What the exercise asks - Render the records below as a numbered list, starting at the line that contains "You are a GUI" and ending at the end of the records, with blank lines left out. Leave the pictures out of the answer.

Item position entries -
* begin *
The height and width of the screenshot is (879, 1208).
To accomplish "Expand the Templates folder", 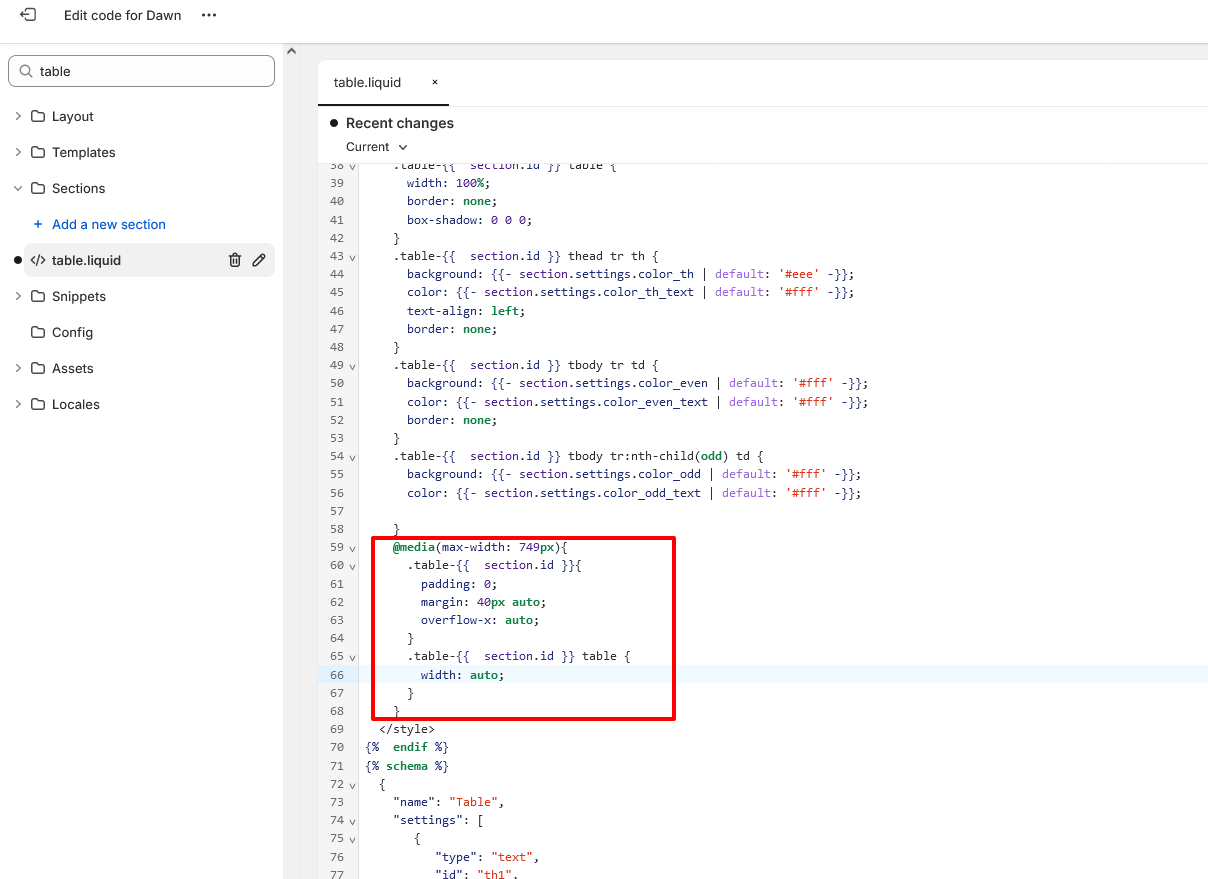I will [18, 152].
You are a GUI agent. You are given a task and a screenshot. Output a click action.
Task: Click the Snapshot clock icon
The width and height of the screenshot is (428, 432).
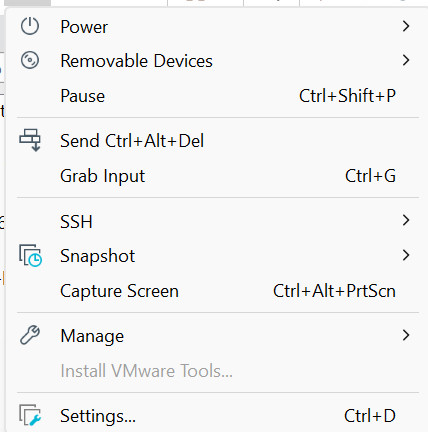click(31, 256)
* end *
Solution below -
1. You are a GUI agent. You are given a task and a screenshot. Output a click action.
2. Task: Click the Snapshot clock icon
3. The width and height of the screenshot is (428, 432).
4. click(31, 256)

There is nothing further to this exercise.